We can use a sliding window approach to solve this problem more efficiently. The idea is to maintain a window and expand it until it becomes a complete subarray. Once we find a complete subarray, we shrink it from the left until it is no longer complete. The number of complete subarrays ending at the current right index is equal to the number of elements we removed from the left.

def count_complete_subarrays(nums):
    n = len(nums)
    total_distinct = len(set(nums))
    count = 0
    left = 0
    freq_map = {}
    distinct_count = 0

    for right in range(n):
        if nums[right] not in freq_map:
            freq_map[nums[right]] = 0
        if freq_map[nums[right]] == 0:
            distinct_count += 1
        freq_map[nums[right]] += 1

        while distinct_count == total_distinct:
            count += n - right
            freq_map[nums[left]] -= 1
            if freq_map[nums[left]] == 0:
                distinct_count -= 1
            left += 1

    return count

Big(O) Run-time Analysis

  • Naive Solution: The naive solution has a time complexity of O(n^3), where n is the length of the input array.
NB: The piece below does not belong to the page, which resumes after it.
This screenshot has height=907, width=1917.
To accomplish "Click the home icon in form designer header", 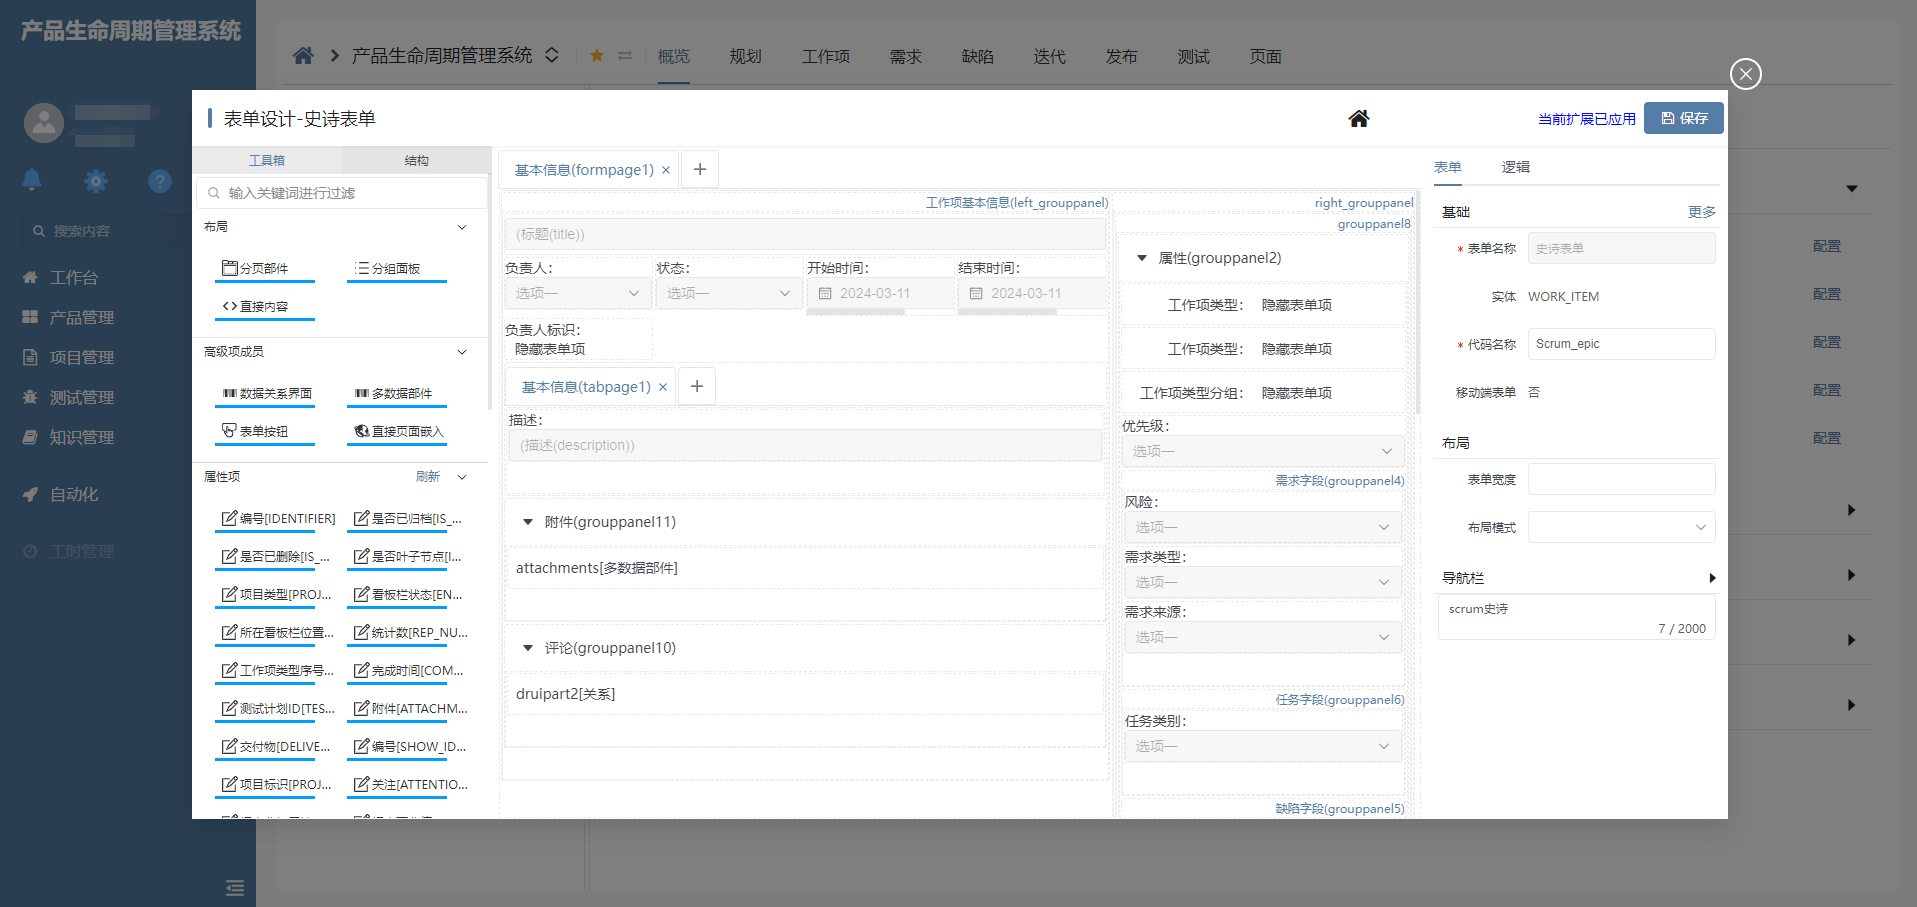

This is because we iterate through all possible subarrays (O(n^2)) and for each subarray, we count the number of distinct elements (O(n)).
  • Optimal Solution: The optimal solution has a time complexity of O(n), where n is the length of the input array. This is because we use a sliding window that expands and shrinks at most n times.

Big(O) Space Usage Analysis

  • Naive Solution: The naive solution has a space complexity of O(n), where n is the length of the input array. This is because we store the subarray in each iteration.
  • Optimal Solution: The optimal solution has a space complexity of O(k), where k is the number of distinct elements in the input array. This is because we use a hash map to store the frequency of each element in the window.

Edge Cases

  1. Empty Array: If the input array is empty, the number of complete subarrays is 0.
  2. Array with One Element: If the input array has only one element, the number of complete subarrays is 1.
  3. Array with All Same Elements: If the input array has all the same elements, any subarray is complete. The number of complete subarrays is n * (n + 1) / 2.
  4. Array with All Distinct Elements: If the input array has all distinct elements, only the whole array is complete. The number of complete subarrays is 1 if the length of the array is greater than 0 and all elements are distinct.